→ **TO DO**
Pick out and copy each line of the material that contains the string "with". Case counts.

→ **EXTRACTED MATERIAL**
....

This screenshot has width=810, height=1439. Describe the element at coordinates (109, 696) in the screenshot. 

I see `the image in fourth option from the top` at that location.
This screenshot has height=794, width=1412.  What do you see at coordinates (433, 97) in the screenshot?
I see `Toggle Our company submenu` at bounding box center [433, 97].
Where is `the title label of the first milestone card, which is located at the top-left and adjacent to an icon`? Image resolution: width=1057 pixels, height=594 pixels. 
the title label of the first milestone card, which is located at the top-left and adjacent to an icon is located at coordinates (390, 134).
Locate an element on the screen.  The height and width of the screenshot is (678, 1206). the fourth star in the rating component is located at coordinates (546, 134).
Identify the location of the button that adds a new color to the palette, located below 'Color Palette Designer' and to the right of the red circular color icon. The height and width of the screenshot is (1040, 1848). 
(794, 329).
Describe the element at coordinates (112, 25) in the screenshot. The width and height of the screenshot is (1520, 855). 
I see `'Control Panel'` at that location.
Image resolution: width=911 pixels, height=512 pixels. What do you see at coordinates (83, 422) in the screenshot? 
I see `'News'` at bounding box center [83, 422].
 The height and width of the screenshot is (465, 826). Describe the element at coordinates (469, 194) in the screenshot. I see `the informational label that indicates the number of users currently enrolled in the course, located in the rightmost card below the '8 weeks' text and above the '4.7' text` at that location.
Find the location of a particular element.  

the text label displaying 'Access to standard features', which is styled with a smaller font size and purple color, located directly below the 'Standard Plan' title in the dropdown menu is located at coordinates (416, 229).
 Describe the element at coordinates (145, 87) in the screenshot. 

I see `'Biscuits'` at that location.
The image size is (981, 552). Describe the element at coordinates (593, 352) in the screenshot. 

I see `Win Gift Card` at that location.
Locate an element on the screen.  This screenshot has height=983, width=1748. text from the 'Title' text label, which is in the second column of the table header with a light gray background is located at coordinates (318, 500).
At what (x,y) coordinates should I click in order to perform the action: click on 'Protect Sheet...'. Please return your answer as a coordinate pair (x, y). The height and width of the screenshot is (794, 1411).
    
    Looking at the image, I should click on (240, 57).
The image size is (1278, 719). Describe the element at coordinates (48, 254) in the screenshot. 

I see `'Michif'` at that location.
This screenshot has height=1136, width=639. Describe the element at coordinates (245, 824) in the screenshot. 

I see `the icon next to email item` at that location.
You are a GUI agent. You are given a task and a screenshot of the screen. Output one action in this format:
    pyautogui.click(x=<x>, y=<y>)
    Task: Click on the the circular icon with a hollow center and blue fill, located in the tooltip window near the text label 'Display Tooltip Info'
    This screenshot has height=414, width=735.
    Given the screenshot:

....

→ **COMPLETE ANSWER**
the text label displaying 'Access to standard features', which is styled with a smaller font size and purple color, located directly below the 'Standard Plan' title in the dropdown menu is located at coordinates (416, 229).
Locate an element on the screen.  This screenshot has height=983, width=1748. text from the 'Title' text label, which is in the second column of the table header with a light gray background is located at coordinates (318, 500).
    Task: Click on the the circular icon with a hollow center and blue fill, located in the tooltip window near the text label 'Display Tooltip Info'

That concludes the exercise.